Project Artwork > Warehouse/Holding Freight

Yes...warehouses are somehow connected to the Looking for Arete project...but I do not yet know precisely how! Right now, all I know is that warehouses carry an immense weight, visually and conceptually, so I'm continuing to pay attention to them. I'm finally beginning to see glimmers of how they'll inform the artwork I'm making. Future Patreon postings will share ruminations about this rather strange 'warehouse connection'.

Below is the statement I wrote in 2018, a year into my photography project Warehouse/Holding Freight, and a sampling of the hundreds of photographs I have taken of warehouses since 2017.

When I relocated to Joliet in 2009, the freight industry was already firmly established here. Because of its geography and proximity to Chicago, the movement of goods has shaped this area for a very long time. But massive changes in shipping and freight distribution have occurred over the last decade. Thanks to large intermodal projects, the region is now considered to be the nation’s largest inland port.

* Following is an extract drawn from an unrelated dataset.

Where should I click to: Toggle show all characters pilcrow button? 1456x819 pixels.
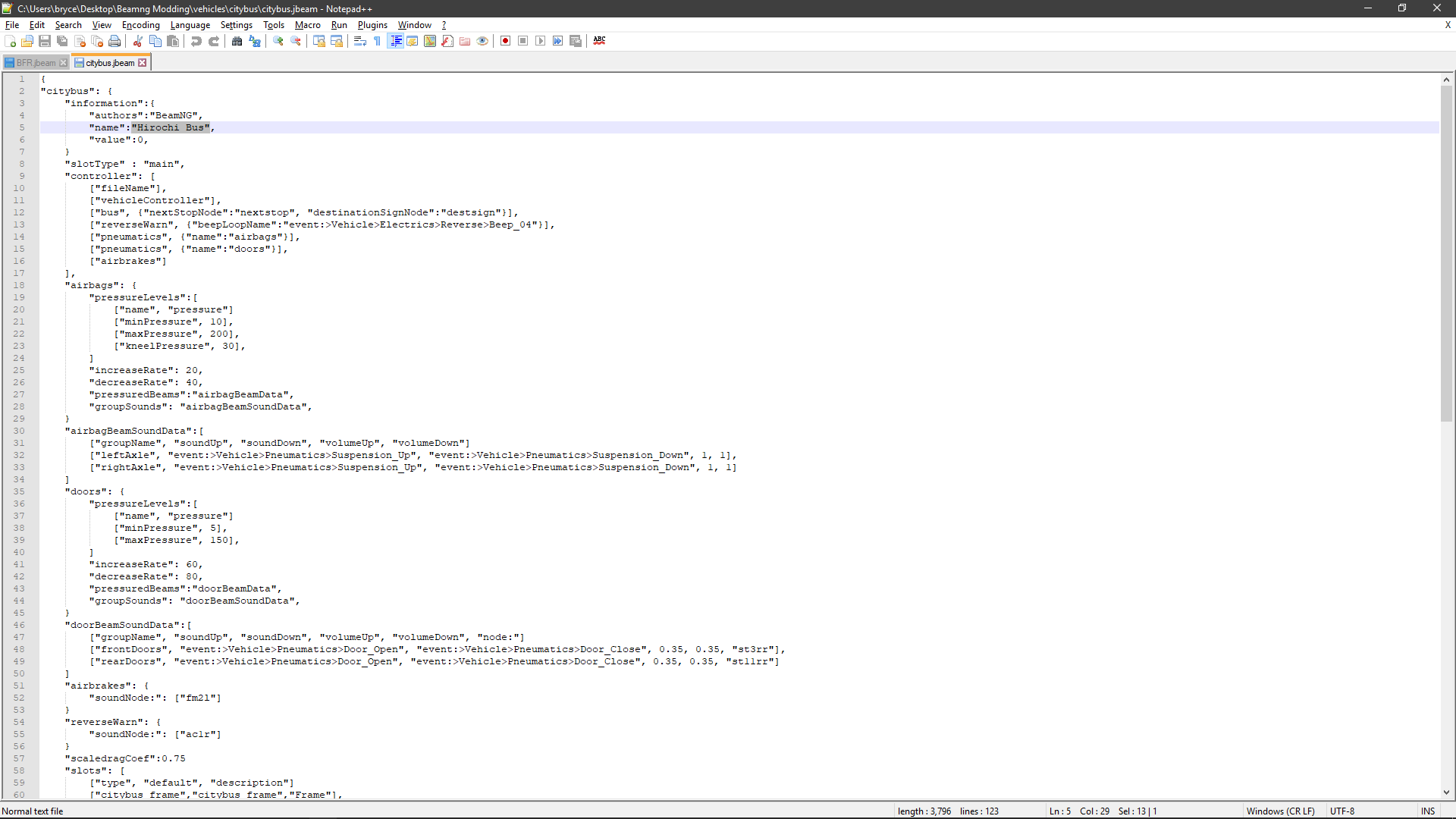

This growth has had immense impact on the area’s physical environment. Where I live, massive warehouses now dominate the landscape, and trucks proliferate the roads and highways. In Will County alone, there are over 300 warehouses. Along the I-80 and I-55 interstate corridors, the number of trucks on the road is equally staggering.

On a personal level, bearing witness to these changes has not been easy. This place is where I live, but with every new warehouse that is built, I become more resistant to calling it home. I fully recognize this reaction manifests itself because of my personal history, my outlook, my viewpoints, my aesthetic partialities and aversions.

But I also clearly recognize this:

An industrial complex—no matter its shape or form—is never the same thing as a community.